Arrête-t-on les vrais réfugiés?

Les centres d'hébergement qui accueillent les demandeurs d'asile dans les premiers jours de leur établissement au pays ne sont pas les seuls à avoir noté une baisse marquée des arrivées. Au Centre canadien des réfugiés, on estime que, si la tendance se maintient cette année, le Canada est en voie de battre son record le plus bas établi en 2005. Cette année-là, le pays, qui accueille traditionnellement entre 30 000 et 45 000 réfugiés potentiels, en avait reçu tout juste 21 000. «Cette année, ils seront moins de 20 000 à pouvoir franchir la frontière», note l'avocat Rick Goldman, qui se fonde sur les données gouvernementales.

La situation l'inquiète. «Le gouvernement dit qu'il veut freiner les faux réfugiés, mais les règles arrêtent aussi les vrais réfugiés», note-t-il.

Porte-parole de Citoyenneté et Immigration Canada, Kelli Fraser, ne pense pourtant pas que le Canada est en train de violer ses engagements internationaux. «Le plan du Canada fonctionne. L'obligation de visa incite les véritables visiteurs à présenter une demande tout en décourageant les visiteurs qui ne sont pas authentiques à présenter une demande», a-t-il indiqué par courriel en réponse aux questions de La Presse.

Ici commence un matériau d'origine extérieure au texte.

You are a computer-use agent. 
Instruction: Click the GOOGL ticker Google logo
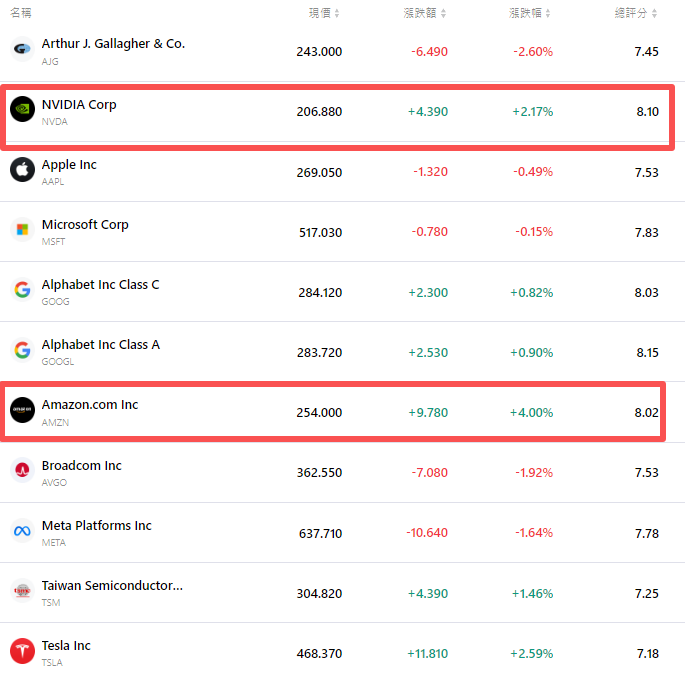[22, 350]
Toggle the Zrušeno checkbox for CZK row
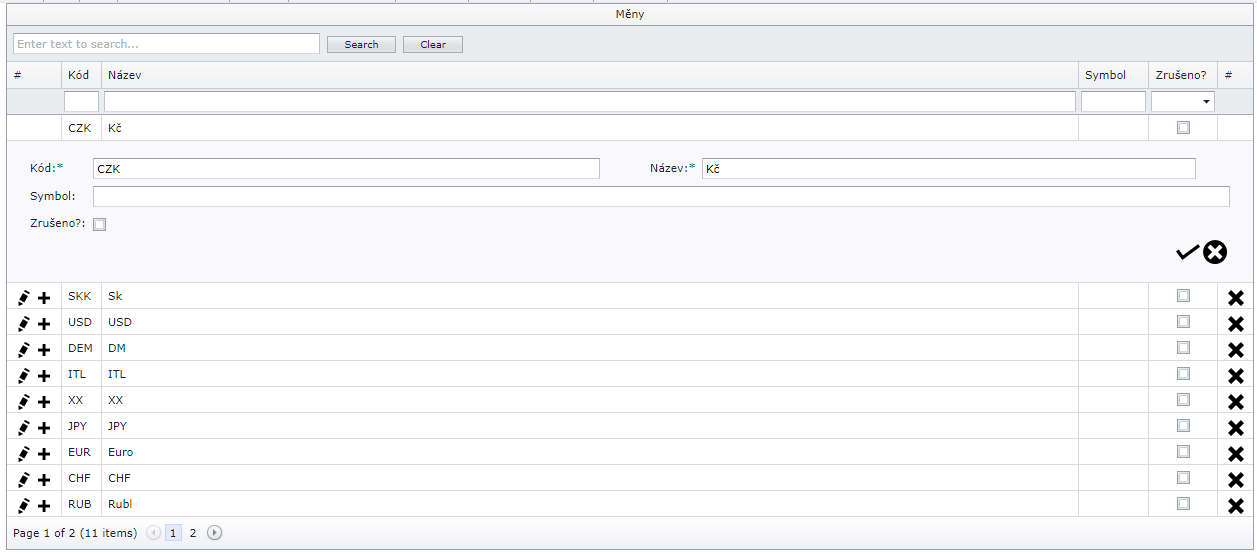This screenshot has width=1257, height=554. [x=1184, y=128]
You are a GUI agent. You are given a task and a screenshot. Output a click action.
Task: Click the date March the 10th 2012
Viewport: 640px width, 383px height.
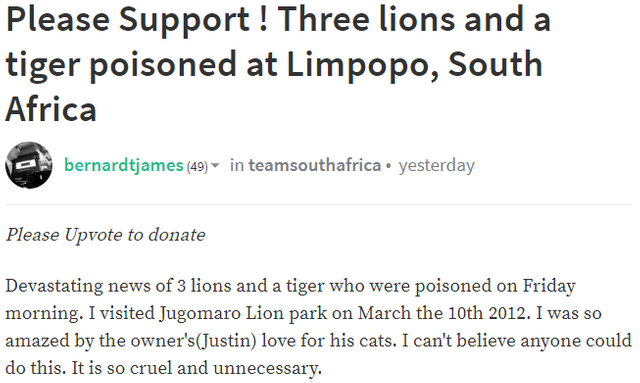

«Le système canadien de protection des réfugiés est reconnu mondialement pour son impartialité et sa générosité, a-t-il ajouté. Ces nouvelles mesures vont également au-delà des obligations légales du Canada sur les plans national et international à l'égard des demandeurs d'asile.»

Pascal Alatorre, des résidence du Y, croit pour sa part que la diminution du nombre de demandeurs d'asile à Montréal pourrait avoir des effets à long terme alors que les ressources spécialisées dans leur accueil et leur intégration diminuent leur offre de service et que leurs employés, habitués d'interagir avec une clientèle qui a des besoins particuliers, notamment dans la gestion du choc post-traumatique, se voient contraints de changer d'emploi. Il invite le gouvernement à faire un examen de conscience. «Ça ne va pas mieux dans le monde. Il y a des gens partout dans le monde qui ont besoin de protection et, pour le moment, le Canada n'est plus le pays qui comble ces besoins», dénonce-t-il.